Fix: add more TiFlash nodes so each one handles fewer Regions. Bump profiles.default.max_threads to let TiFlash use more CPU for apply and compaction. For more redundancy, increase tiflash_replica_count so the load spreads further. For queries where a few seconds of staleness is fine (most dashboards), set SET TIDB_READ_STALENESS = '-5' to read the nearest available snapshot. That reduces read latency during lag spikes and keeps analysts from panicking.
Pros
- • Speaks the MySQL wire protocol, so most MySQL drivers, ORMs, and tools just work
- • TiFlash columnar replicas let you run analytics without hurting OLTP performance
- • Scales horizontally with automatic Region splitting and rebalancing
- • Strong consistency through Raft consensus on every data Region
- • Open source with a real community and commercial backing from PingCAP
Cons
- • Write latency is higher than single-node MySQL because of Raft consensus round-trips
- • Not every MySQL feature is supported (stored procedures and triggers are limited)
- • Three component types to operate (TiDB, TiKV, PD), which adds real operational overhead
- • Cross-Region transactions pay for multi-Raft-group coordination
- • TiFlash replication doubles your storage cost since it keeps a columnar copy of row data
When to use
- • You have outgrown a single MySQL instance and need horizontal scale with SQL
- • You want real-time analytics on live transactional data, no ETL
- • You need distributed ACID transactions with MySQL compatibility
- • You are running separate OLTP and OLAP systems and want to merge them
When NOT to use
- • Your workload fits comfortably on a single MySQL or PostgreSQL instance
- • You depend heavily on stored procedures and triggers
- • You need sub-millisecond latency where single-node databases are just faster
- • Your team has never operated a distributed database cluster
Key Points
- •Architecture splits into three layers: stateless SQL engines (TiDB), Raft-replicated key-value storage (TiKV), and a metadata/scheduling service (PD). TiDB servers parse SQL and coordinate execution, TiKV stores data in Regions, PD hands out timestamps and balances load.
- •Data lives in ~96 MB Regions, each replicated by its own Raft group (default factor of 3). A 1 TB database runs roughly 10,000 independent Raft groups in parallel.
- •TiFlash enables real-time HTAP by keeping columnar copies of TiKV Regions via the Raft Learner protocol. The optimizer routes analytical queries to TiFlash and point queries to TiKV automatically.
- •Distributed ACID transactions use a Percolator-style two-phase commit with a Timestamp Oracle (TSO) in PD for globally ordered timestamps. This provides snapshot isolation across all TiKV nodes.
- •PD (Placement Driver) is the cluster brain. It allocates monotonically increasing timestamps, tracks Region locations, schedules splits and merges, and rebalances leaders across TiKV stores.

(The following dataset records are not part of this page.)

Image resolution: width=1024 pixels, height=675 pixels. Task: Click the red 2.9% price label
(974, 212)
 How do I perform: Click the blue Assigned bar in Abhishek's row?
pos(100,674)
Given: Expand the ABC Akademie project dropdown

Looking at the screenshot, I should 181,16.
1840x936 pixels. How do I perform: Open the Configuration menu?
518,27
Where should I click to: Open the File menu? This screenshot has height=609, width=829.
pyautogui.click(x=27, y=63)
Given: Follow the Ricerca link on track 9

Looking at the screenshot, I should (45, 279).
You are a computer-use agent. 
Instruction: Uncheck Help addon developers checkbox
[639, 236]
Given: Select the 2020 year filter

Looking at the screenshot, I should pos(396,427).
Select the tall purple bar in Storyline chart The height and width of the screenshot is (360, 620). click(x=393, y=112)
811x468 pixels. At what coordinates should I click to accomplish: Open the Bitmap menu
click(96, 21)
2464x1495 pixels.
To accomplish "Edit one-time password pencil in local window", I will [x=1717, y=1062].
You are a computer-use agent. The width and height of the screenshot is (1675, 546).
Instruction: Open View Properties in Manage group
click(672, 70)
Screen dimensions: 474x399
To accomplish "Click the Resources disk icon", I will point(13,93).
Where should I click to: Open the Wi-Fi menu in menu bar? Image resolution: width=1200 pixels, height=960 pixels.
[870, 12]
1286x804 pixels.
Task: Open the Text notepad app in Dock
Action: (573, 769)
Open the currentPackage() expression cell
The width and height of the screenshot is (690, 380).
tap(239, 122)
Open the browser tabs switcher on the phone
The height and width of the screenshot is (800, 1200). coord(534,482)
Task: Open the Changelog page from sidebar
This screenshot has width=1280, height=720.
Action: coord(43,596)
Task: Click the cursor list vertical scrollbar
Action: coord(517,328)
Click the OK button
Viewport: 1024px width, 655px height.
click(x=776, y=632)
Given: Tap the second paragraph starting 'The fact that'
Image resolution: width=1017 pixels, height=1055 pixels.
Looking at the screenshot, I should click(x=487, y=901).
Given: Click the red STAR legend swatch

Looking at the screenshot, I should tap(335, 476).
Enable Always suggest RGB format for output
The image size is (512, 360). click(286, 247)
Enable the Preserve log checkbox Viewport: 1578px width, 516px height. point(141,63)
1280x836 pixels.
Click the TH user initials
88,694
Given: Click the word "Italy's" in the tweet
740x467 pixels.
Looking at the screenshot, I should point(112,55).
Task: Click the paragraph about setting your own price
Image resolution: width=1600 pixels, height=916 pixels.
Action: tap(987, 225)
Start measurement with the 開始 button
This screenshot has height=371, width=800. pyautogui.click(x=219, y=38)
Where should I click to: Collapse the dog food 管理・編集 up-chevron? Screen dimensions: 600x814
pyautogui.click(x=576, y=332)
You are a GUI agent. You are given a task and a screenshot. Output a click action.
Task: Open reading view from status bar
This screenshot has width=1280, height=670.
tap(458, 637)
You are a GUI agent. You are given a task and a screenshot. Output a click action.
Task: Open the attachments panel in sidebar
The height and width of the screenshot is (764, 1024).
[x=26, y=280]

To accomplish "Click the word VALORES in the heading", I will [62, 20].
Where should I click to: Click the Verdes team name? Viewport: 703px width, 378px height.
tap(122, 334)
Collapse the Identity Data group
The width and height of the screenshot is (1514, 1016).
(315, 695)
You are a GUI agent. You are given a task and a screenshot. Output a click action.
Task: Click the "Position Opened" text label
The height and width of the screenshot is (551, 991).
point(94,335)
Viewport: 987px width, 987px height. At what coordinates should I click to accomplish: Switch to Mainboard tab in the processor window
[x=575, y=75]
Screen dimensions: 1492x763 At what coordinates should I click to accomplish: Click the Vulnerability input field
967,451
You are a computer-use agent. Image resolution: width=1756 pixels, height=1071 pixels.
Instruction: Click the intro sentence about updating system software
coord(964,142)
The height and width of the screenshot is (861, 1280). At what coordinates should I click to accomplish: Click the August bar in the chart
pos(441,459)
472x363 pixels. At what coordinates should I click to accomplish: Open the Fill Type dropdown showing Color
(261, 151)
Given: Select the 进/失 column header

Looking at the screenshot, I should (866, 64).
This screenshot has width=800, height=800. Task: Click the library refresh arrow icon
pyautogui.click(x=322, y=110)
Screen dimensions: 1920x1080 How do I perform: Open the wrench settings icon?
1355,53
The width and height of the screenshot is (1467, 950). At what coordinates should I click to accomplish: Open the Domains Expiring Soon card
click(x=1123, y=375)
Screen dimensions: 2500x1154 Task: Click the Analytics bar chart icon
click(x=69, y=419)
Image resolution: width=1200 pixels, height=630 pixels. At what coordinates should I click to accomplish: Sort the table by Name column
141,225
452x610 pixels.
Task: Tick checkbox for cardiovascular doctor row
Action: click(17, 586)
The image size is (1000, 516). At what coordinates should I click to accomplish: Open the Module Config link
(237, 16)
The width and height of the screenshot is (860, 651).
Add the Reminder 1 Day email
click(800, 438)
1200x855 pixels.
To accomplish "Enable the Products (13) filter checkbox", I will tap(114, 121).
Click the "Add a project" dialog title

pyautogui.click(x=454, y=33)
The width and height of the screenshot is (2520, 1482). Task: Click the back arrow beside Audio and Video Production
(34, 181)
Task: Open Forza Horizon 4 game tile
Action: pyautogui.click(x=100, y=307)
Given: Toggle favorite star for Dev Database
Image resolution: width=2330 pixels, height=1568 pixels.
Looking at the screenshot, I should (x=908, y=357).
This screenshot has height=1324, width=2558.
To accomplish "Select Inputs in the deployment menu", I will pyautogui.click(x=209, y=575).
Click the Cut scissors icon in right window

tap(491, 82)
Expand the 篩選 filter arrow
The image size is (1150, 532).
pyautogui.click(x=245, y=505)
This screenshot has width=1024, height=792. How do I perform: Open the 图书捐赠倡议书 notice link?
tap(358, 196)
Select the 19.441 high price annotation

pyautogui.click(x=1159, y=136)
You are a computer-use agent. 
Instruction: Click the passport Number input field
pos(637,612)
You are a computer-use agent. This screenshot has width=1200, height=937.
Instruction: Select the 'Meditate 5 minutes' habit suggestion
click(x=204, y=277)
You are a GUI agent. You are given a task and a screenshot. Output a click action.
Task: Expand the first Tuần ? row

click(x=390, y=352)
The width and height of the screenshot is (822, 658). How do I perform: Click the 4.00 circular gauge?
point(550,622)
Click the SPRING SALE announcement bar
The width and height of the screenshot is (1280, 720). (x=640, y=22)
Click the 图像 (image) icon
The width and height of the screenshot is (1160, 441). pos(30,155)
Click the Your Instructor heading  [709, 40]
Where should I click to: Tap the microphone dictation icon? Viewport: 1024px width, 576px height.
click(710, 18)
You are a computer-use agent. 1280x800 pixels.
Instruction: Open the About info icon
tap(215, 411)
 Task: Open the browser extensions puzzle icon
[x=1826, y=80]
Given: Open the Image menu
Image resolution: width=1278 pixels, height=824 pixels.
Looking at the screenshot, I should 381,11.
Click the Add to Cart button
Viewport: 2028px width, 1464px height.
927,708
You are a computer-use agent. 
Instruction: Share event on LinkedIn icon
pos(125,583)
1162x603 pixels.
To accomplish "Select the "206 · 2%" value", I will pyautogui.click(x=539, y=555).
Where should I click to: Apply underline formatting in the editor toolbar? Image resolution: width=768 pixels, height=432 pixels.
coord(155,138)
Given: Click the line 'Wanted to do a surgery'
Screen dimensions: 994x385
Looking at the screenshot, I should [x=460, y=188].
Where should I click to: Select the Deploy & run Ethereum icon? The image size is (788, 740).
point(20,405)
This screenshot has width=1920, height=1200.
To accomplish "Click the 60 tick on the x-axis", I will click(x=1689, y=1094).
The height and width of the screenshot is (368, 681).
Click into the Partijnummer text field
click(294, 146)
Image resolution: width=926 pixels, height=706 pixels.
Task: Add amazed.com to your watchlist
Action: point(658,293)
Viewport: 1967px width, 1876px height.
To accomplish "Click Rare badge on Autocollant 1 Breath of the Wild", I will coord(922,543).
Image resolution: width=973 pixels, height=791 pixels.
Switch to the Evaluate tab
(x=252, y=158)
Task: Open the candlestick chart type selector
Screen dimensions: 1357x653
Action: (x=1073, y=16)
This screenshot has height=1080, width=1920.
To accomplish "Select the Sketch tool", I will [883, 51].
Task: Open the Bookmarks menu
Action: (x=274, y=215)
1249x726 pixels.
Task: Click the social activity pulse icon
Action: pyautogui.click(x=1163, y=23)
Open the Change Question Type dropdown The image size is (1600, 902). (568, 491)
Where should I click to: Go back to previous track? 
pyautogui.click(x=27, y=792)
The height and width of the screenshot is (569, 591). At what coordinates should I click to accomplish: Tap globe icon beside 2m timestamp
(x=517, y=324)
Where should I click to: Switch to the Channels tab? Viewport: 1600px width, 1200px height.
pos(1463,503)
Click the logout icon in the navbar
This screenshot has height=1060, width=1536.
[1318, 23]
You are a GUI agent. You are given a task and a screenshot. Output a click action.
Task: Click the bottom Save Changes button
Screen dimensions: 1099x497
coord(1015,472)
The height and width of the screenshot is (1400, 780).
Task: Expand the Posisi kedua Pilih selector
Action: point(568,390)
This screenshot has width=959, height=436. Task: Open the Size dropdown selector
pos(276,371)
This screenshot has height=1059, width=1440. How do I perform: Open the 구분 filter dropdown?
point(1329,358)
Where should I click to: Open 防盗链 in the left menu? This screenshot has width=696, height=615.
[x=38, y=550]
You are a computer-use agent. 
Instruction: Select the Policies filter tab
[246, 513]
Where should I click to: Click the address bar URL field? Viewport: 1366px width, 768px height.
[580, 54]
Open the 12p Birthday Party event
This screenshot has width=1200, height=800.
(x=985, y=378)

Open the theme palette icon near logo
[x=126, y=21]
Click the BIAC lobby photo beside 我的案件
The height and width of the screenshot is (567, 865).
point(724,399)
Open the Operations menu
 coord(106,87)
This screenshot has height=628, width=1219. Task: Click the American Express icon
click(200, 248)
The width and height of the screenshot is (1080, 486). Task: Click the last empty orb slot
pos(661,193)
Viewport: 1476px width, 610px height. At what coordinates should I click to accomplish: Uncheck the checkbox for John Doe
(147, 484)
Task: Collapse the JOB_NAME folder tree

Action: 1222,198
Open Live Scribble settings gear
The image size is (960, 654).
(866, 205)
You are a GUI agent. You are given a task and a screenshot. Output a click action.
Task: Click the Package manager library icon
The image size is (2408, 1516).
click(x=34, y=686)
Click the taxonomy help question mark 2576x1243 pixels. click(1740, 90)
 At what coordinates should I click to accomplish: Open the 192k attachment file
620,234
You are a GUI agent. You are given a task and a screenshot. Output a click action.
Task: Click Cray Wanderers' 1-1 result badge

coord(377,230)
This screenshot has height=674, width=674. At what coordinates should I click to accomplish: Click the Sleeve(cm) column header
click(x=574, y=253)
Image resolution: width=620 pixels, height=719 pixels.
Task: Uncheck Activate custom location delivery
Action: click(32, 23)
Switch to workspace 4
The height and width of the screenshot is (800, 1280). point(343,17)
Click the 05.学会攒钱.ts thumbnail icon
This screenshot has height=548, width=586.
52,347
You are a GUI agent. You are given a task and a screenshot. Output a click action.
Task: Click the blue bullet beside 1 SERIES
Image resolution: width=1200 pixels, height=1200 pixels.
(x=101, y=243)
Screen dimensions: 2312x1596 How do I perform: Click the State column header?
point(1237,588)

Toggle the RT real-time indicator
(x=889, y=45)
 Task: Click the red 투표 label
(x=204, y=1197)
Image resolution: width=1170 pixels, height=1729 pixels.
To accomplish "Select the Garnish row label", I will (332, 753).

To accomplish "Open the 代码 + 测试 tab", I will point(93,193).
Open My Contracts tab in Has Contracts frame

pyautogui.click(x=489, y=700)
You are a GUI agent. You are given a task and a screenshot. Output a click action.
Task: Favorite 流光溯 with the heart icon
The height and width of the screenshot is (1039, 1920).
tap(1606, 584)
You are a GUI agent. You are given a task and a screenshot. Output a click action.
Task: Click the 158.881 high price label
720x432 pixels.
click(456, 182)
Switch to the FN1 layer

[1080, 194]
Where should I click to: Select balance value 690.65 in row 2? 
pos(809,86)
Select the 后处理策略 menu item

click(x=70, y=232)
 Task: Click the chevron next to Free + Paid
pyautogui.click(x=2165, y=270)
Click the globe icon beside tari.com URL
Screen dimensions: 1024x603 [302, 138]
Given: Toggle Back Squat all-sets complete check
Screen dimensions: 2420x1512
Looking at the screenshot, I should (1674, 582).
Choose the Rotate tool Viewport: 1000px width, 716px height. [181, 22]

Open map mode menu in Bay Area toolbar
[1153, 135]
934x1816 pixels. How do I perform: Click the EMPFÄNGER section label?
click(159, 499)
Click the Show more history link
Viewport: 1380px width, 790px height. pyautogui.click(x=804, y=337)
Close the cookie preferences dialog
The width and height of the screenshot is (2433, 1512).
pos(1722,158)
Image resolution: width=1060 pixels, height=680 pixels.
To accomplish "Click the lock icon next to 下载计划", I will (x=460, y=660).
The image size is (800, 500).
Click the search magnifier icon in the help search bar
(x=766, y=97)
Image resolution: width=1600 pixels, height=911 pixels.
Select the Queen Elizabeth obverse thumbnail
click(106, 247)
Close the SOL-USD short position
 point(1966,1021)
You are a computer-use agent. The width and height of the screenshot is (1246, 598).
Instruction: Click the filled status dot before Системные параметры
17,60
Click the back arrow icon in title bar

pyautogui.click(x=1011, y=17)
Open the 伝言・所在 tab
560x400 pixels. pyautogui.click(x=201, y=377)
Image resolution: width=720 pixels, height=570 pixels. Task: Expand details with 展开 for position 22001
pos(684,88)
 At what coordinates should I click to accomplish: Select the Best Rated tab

- •TiKV runs RocksDB under the hood. Each TiKV instance actually has two RocksDB instances (one for the Raft log, one for state machine data), which provides LSM-tree write optimization.
Common Mistakes
- ✗Using auto-increment primary keys. Sequential IDs concentrate all writes on a single Region's Raft leader, creating a hotspot. Use SHARD_ROW_ID_BITS or random UUIDs to spread inserts across Regions.
- ✗Forgetting to set TiFlash replicas for analytical tables. Without TiFlash, OLAP queries hit TiKV's row store, triggering full table scans that compete with the OLTP workload. Run ALTER TABLE t SET TIFLASH REPLICA 2.
- ✗Ignoring Region hotspots. A single hot Region is capped at one Raft leader's throughput. Watch the PD Dashboard's Hot Regions panel and split hot Regions manually or tune Region size.
- ✗Running TiDB, TiKV, and PD on the same machines. Resource contention between the SQL layer and storage layer degrades both. Give each component its own dedicated instances.
- ✗Not tuning GC life time. The default 10-minute GC window retains all MVCC versions. Long-running transactions or analytics queries that read old snapshots block GC and cause storage bloat.